BEGIN TASK DATA

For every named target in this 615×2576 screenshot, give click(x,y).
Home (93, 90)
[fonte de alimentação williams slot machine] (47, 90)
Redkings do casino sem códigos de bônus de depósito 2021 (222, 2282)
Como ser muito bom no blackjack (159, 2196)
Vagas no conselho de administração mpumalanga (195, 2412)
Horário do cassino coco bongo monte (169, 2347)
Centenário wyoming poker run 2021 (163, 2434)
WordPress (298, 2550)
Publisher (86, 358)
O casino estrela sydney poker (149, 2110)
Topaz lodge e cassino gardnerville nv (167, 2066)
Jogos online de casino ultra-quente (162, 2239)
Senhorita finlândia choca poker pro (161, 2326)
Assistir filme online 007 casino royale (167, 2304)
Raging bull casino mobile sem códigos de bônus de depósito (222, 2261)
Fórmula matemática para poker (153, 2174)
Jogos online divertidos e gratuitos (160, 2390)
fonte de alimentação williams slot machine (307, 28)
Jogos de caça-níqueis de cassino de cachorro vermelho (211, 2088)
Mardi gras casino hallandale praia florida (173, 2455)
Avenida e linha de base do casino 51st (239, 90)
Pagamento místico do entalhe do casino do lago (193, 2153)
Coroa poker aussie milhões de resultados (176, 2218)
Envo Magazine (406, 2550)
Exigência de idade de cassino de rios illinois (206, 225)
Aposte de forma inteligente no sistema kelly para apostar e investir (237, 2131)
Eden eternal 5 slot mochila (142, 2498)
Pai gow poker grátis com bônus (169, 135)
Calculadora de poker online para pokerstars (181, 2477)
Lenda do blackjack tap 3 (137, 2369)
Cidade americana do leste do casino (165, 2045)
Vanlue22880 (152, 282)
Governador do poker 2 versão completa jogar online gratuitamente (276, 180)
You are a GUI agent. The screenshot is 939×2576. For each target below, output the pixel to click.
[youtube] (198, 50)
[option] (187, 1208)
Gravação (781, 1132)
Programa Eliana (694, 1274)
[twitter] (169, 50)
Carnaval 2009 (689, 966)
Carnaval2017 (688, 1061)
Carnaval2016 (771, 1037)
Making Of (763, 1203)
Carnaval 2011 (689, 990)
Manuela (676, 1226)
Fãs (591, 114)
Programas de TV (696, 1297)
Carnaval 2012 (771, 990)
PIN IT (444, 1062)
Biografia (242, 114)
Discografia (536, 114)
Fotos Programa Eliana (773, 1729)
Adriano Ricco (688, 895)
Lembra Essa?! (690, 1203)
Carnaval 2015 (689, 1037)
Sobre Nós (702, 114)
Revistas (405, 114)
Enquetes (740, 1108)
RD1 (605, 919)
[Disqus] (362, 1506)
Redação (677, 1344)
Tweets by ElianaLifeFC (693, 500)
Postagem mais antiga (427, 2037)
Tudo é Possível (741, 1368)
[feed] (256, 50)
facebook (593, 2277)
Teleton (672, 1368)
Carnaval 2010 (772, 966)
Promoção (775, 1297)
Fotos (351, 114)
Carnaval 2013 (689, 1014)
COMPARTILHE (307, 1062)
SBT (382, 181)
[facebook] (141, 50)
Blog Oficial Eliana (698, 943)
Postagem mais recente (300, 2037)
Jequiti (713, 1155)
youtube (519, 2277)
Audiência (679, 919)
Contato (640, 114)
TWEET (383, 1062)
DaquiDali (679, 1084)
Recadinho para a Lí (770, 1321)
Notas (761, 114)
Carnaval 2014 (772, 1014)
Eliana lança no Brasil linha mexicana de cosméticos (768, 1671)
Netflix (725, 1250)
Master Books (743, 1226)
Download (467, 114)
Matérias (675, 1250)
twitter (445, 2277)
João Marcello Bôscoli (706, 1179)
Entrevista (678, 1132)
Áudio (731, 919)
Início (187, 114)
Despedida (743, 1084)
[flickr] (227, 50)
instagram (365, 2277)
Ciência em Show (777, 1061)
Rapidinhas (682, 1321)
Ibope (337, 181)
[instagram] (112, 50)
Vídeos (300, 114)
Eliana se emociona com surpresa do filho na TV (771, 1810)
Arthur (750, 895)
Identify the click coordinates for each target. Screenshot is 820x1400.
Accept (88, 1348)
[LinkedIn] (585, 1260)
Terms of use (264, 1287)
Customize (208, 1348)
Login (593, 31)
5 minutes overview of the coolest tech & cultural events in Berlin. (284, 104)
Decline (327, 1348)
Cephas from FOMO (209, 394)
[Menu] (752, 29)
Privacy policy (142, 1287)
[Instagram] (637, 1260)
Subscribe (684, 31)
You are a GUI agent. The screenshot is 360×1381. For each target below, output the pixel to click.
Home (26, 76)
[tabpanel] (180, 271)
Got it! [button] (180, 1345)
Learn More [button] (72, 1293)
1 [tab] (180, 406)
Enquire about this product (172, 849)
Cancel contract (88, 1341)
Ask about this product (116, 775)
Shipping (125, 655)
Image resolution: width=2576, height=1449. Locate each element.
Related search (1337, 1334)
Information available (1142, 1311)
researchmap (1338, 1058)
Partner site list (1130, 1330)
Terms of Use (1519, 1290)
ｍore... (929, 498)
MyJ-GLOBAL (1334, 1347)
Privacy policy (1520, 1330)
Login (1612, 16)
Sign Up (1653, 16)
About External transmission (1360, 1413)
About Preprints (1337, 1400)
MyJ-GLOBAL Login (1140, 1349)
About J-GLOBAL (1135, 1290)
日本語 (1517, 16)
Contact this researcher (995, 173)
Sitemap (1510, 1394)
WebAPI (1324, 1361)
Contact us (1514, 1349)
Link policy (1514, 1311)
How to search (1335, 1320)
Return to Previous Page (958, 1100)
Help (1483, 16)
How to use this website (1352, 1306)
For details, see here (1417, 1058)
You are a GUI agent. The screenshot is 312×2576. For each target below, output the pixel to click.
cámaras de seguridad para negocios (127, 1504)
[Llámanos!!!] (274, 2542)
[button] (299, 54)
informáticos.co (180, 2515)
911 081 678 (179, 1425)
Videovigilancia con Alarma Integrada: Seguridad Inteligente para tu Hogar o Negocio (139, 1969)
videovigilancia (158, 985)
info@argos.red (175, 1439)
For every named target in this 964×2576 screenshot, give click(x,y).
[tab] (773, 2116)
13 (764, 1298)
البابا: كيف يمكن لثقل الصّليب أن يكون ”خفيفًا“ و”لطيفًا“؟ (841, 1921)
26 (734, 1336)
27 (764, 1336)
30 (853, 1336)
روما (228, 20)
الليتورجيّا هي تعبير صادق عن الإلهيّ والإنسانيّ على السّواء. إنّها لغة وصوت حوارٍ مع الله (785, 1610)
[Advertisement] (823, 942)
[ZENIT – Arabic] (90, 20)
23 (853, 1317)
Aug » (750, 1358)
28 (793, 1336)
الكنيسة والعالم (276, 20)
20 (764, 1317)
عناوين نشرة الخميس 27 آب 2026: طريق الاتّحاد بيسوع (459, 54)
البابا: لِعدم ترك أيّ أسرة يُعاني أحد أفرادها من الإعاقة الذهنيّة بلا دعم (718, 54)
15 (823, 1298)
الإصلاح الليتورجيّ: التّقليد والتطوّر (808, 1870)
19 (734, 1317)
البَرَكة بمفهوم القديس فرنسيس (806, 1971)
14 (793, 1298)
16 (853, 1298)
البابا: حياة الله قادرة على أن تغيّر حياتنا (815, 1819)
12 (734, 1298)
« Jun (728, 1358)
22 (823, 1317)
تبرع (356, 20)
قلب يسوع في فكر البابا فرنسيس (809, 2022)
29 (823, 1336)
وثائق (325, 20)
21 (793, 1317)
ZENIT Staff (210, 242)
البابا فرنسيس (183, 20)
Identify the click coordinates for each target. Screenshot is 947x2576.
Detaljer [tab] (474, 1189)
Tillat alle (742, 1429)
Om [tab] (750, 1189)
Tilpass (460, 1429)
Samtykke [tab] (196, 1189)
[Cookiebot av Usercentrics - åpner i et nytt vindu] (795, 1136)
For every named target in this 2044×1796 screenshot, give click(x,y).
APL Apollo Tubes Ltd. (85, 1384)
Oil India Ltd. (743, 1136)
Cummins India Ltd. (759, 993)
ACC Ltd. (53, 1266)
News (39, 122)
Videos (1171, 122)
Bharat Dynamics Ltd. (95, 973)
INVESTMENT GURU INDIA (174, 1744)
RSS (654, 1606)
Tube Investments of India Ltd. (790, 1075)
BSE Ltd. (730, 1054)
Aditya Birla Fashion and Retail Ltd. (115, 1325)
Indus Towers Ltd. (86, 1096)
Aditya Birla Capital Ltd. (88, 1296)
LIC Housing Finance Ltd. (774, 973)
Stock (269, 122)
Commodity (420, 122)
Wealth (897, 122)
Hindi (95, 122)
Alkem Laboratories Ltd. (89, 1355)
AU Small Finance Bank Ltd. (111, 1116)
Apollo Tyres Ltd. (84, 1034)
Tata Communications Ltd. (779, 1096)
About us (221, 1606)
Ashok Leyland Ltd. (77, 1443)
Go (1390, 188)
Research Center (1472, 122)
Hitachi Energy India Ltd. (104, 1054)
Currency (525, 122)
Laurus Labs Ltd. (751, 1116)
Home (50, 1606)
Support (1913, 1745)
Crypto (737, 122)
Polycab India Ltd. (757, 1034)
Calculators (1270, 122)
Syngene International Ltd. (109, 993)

END TASK DATA

* [WORK ITEM]
Once the line with "Stock (269, 122)" is found in the records above, print exactly that line and every line after it through the line with "Ashok Leyland Ltd. (77, 1443)".

* [RESPONSE]
Stock (269, 122)
Commodity (420, 122)
Wealth (897, 122)
Hindi (95, 122)
Alkem Laboratories Ltd. (89, 1355)
AU Small Finance Bank Ltd. (111, 1116)
Apollo Tyres Ltd. (84, 1034)
Tata Communications Ltd. (779, 1096)
About us (221, 1606)
Ashok Leyland Ltd. (77, 1443)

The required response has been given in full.